As far as I understood, the client port is the port the remote endpoint is listening on. My understanding of these things isn't completely 100%, so I'm happy to be educated!
I'm just interfacing with a vanilla SuperCollider server. Just start it up and fire messages at it. In my case the SuperCollider server was listening on port 6555.
As far as I understand it, all UDP packets have a source port and destination port as part of their header. For clients just firing out UDP packets, the source port is either 0 or an ephemeral port number - these packets are essentially one way as it's impossible to reply back to them. If the source port has been bound to and is listened to, then that may be used by the server receiving the UDP packet to reply back to.

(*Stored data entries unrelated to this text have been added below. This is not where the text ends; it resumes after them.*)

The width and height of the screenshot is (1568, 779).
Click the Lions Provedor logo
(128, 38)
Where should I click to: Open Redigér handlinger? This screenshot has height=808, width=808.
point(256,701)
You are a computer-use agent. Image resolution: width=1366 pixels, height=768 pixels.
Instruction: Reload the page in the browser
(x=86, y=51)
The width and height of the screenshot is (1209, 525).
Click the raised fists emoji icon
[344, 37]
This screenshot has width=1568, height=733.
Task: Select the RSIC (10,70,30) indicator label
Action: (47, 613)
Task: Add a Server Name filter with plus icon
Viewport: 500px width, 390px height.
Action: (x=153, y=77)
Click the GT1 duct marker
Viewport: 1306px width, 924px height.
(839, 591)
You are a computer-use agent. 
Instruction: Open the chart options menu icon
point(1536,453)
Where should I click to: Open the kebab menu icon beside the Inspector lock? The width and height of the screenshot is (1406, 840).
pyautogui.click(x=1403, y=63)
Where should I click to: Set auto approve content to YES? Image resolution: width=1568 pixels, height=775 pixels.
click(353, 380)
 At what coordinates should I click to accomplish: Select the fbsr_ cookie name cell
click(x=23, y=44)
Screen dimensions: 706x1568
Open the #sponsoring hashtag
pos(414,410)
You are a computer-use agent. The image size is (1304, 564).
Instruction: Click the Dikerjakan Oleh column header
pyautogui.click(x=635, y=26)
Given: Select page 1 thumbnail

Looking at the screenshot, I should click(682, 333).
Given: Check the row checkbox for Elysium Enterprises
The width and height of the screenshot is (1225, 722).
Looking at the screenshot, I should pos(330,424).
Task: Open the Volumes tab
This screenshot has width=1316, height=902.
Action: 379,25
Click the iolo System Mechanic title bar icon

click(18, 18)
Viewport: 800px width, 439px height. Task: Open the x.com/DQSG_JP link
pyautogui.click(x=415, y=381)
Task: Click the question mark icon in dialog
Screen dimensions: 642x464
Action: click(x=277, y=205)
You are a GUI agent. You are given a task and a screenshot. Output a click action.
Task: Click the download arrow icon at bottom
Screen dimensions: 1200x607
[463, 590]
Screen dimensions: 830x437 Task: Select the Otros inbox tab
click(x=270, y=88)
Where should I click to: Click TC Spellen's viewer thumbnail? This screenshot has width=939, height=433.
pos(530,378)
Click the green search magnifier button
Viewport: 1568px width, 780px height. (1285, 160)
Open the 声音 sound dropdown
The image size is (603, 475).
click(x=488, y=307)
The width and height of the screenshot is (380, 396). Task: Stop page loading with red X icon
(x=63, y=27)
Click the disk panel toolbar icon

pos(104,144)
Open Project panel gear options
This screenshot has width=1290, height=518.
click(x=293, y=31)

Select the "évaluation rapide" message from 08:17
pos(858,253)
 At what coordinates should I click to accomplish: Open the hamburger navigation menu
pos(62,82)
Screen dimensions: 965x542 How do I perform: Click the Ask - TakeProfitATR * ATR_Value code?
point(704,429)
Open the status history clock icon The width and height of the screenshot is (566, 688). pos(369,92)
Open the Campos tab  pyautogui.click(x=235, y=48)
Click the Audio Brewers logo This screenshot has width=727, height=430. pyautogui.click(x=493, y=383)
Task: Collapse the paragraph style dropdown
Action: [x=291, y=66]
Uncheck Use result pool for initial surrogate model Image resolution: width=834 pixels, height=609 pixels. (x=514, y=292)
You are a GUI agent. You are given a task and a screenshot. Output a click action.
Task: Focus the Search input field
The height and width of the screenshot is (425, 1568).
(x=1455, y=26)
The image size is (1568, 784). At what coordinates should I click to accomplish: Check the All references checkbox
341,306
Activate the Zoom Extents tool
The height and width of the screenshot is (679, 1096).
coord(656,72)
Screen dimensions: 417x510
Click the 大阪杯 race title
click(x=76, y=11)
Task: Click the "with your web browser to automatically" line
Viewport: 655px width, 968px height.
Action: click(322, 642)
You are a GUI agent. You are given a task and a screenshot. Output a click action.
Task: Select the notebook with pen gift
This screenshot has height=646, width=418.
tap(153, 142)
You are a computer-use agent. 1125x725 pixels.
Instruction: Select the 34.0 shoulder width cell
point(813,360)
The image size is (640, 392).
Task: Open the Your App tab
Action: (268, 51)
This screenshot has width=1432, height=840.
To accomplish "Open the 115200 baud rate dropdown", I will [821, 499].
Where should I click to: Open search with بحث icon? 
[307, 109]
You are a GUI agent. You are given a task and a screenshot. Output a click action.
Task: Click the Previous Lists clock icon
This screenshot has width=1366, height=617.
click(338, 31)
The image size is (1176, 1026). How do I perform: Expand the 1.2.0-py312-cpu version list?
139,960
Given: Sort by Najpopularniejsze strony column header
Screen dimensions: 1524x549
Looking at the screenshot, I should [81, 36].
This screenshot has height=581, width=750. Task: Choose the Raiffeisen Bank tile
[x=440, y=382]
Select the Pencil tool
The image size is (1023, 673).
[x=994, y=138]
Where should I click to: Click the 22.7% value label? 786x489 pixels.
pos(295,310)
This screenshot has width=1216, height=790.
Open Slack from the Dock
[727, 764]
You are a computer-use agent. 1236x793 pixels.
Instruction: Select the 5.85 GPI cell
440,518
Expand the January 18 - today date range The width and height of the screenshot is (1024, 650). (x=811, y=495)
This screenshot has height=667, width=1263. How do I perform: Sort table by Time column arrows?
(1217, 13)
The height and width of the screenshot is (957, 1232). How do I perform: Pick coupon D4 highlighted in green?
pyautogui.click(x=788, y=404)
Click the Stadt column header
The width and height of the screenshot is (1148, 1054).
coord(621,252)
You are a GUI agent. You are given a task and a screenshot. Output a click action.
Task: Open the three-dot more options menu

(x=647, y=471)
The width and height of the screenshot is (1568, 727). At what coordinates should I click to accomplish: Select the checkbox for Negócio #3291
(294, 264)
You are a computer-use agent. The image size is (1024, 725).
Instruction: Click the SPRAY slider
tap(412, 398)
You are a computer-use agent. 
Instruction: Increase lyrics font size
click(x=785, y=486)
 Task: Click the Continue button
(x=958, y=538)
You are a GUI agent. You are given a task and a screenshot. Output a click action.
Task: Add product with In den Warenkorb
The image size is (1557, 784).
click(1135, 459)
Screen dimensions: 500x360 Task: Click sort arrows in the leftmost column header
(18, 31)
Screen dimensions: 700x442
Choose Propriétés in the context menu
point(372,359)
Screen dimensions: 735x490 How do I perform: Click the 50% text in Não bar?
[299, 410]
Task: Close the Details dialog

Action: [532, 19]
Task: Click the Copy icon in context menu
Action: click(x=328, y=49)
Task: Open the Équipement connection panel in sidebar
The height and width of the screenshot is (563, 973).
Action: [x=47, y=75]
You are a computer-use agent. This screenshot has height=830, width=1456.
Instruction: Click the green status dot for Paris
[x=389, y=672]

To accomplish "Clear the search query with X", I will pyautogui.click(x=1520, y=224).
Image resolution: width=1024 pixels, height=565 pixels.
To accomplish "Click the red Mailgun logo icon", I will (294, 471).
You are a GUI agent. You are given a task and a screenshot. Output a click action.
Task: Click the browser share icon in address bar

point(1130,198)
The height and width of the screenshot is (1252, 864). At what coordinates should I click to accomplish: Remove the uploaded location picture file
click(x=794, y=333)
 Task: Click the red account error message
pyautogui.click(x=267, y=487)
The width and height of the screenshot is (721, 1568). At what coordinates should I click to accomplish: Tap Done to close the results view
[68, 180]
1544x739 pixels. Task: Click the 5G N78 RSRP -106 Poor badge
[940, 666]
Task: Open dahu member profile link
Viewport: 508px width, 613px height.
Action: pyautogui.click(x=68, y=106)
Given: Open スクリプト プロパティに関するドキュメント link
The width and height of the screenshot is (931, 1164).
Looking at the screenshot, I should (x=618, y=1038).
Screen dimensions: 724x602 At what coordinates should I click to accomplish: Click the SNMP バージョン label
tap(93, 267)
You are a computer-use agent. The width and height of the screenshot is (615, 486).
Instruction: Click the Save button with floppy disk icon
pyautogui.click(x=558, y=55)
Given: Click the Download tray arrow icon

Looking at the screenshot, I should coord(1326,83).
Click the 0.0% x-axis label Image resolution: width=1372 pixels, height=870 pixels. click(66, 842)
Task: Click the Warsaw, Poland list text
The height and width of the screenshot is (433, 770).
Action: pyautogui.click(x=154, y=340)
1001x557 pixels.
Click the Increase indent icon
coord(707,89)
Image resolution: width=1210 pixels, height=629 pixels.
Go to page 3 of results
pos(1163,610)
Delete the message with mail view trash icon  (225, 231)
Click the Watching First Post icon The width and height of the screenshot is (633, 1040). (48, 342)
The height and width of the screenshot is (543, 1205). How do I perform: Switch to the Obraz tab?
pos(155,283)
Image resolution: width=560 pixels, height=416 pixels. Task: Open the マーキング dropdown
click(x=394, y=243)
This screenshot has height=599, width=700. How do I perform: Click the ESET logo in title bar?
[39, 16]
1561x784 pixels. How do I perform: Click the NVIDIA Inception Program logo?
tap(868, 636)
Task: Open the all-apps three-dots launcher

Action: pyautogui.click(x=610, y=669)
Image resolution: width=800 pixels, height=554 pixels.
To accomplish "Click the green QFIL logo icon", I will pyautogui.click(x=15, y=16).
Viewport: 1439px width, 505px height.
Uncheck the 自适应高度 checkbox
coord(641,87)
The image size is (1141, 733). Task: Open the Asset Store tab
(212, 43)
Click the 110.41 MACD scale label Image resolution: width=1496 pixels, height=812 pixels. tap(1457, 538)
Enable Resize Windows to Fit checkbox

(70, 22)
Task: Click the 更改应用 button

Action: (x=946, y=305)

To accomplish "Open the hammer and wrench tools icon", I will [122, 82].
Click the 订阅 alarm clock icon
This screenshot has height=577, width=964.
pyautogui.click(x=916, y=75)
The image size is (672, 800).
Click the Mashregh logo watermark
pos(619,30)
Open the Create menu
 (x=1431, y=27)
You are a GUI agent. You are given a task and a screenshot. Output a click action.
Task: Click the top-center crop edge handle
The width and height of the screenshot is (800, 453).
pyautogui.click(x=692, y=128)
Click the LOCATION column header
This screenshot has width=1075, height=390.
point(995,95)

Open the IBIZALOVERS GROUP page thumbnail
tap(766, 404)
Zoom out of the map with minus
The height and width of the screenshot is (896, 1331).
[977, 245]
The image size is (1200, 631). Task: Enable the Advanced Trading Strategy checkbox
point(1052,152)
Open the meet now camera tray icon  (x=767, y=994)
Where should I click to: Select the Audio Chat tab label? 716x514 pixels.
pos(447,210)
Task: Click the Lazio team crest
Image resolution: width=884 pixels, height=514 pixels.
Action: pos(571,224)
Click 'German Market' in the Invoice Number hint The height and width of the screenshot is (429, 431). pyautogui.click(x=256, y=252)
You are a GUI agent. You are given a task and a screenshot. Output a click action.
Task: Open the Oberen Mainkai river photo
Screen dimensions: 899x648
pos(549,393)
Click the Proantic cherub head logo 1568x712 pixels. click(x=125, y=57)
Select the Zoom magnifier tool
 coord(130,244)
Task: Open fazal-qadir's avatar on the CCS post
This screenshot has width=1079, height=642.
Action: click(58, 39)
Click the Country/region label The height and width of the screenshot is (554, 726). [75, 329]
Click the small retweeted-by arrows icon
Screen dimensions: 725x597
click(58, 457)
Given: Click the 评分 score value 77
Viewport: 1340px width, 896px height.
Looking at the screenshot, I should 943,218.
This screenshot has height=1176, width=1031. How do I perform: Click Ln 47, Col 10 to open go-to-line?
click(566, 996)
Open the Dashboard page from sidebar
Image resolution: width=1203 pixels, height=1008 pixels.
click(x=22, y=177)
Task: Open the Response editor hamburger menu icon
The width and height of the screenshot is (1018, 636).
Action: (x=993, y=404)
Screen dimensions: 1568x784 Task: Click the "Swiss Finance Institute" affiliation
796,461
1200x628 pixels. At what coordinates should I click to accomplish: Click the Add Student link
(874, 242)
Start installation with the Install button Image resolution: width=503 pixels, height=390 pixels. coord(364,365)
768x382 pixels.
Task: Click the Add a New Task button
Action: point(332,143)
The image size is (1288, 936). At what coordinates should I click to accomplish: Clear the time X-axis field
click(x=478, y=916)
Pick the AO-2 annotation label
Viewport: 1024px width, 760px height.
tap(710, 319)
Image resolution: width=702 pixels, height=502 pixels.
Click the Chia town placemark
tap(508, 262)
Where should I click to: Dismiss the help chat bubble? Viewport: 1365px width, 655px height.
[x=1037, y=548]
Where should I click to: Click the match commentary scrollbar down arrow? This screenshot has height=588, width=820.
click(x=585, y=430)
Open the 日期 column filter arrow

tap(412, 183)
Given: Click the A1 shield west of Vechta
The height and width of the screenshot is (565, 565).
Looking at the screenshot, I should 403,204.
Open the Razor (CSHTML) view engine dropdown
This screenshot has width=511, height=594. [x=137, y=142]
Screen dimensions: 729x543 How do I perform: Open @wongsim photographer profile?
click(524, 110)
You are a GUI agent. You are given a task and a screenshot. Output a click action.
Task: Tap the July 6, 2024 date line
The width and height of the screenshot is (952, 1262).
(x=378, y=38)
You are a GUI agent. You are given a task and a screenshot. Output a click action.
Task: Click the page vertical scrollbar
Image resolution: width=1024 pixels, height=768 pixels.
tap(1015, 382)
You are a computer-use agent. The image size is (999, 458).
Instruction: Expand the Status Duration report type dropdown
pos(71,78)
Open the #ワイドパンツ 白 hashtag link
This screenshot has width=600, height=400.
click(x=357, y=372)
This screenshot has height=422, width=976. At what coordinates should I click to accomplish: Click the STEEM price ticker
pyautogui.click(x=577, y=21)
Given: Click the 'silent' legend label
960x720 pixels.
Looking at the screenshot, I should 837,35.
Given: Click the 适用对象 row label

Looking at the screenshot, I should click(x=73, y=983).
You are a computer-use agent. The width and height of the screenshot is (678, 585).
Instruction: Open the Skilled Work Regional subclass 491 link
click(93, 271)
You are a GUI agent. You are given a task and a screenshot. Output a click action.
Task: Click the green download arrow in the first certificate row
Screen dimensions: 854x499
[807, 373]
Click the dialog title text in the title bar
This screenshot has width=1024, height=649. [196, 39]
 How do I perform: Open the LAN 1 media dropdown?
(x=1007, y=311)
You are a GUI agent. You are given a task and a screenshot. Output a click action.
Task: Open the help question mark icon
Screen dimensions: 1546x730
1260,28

By explicitly creating an OSC server and using that to send the messages, this correctly sets the source port of the outgoing UDP packet to that of the OSC server, which can be used to read replies to that packet.
I've never programmed in SuperCollider, so i'm not sure what a vanilla server is. If I can get this code, it would give me a greater understanding of your use case.
There's no need to program any SuperCollider - just start the server from the command line :-)
scsynth -u 4555
let me mess with this a bit.. i'll probably have something by this weekend
okay.. so i learned a bit about scsynth and how it uses /notify and the udp source port problem. let me think up a solution to this.
so here's an example of what i'm thinking. In my idea, i've got a new client class that also accepts a socket that the server provides. BiDirectionalClient is pretty wordy, any ideas on a better name?
https://github.com/aberant/osc-ruby/compare/client_can_accept_socket
Why the need to create a separate class?
I tried putting the "optional socket argument" in the OSC::Client class, but wasn't happy with all the conditionals i needed in that class if a socket was passed in or not. Typically, numerous conditionals mean i'm trying to do too much with one class.
I still don't understand why you can't just treat a server as a client. UDP makes no such distinction. I think adding a send
method to the Server
class is far cleaner.
UDP makes no such distinction
Right, but these client/server classes here are operating at the OSC abstraction level not UDP. I want to keep the client/server jobs distinct at the OSC level.
I'm in the middle of an OSC1.1 spike where i have to support transports such as TCP and SLIP in addition to UDP. At such point, i'll have a better abstraction for a communication channel that i can pass around, that isn't just a plain socket object. I'll probably have even more clients then, depending on the transport mechanism. It probably means i'll need to create some sort of factory to simplify client creation, but i'm getting ahead of myself here.
aberant i tried your additions to osc-ruby as it seems like exactly what I need, and while it is fixing the sending port which is what i need it appears to alter the message encoding, when i compare it to the original OSC::Message send i get different packet results and only the old version returns data from the endpoint. Any advice?
Apologies, i found the issue it was me missing something.
This essentially allows the server to act as a client. This is extremely useful in the situations where you wish to send a message to an external OSC server and then listen to responses from it (which it sends back down the UDPSocket).
For example, when communicating with the SuperCollider server, it's useful to send the "/notify" command, which then allows you to receive information from the server.